# Which sheaves on a projective bundle are flat over the base scheme?

Assume $X$ is a noetherian scheme over $\mathbb{C}$ and $E$ a locally free sheaf of finite rank on $X$. Denote the the associated projective bundle by $f: \mathbb{P}(E)\rightarrow X$.

Are there any coherent sheaves on $\mathbb{P}(E)$ that are flat over $X$ except locally free ones?

I'm especially interested in such $G\in Coh(\mathbb{P}(E))$ with the property that the canonical morphism $f^{*}f_{*}G\rightarrow G$ is an isomorphism. For these $G$ we have $G_{|\mathbb{P}(E(x))}=\mathcal{O}_{\mathbb{P}(E(x))}^{r_x}$ for all closed points $x\in X$ and some $r_x\geq 1$. So we have $H^i(\mathbb{P}(E(x)),G_{|\mathbb{P}(E(x))})=\{0\}$ for all $i\geq 1$.
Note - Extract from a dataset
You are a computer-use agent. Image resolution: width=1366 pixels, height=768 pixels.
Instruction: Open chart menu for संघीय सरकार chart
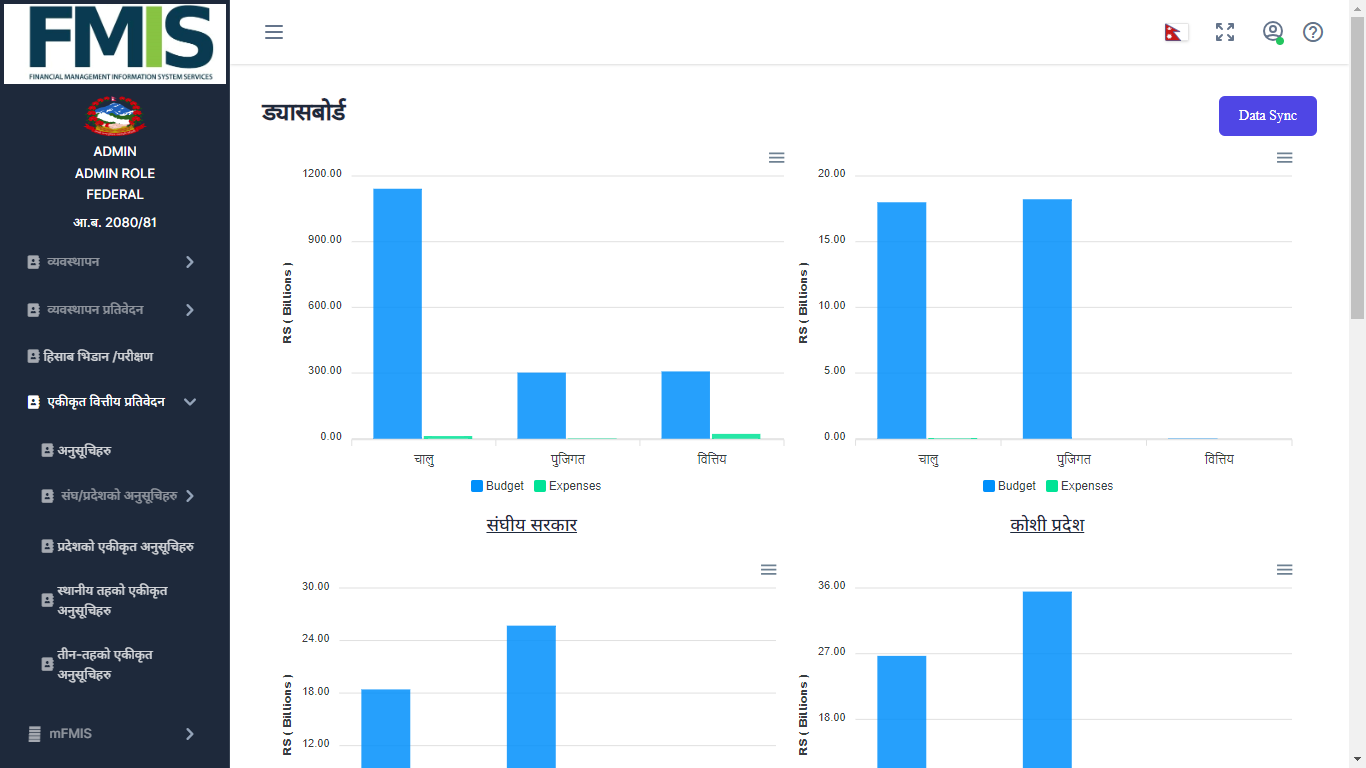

I'm trying to see that this implies $R^if_{*}G=0$ for all $i\geq 1$, for which flatness of $G$ over $X$ is needed. Maybe there is a version of the Cohomology and Base Change Theory that does not need a flatness assumption? Or is there another theorem which im implies the vanishing of the higher direct images in this case?

I asked this question in a similar way on Math.Stackexchange.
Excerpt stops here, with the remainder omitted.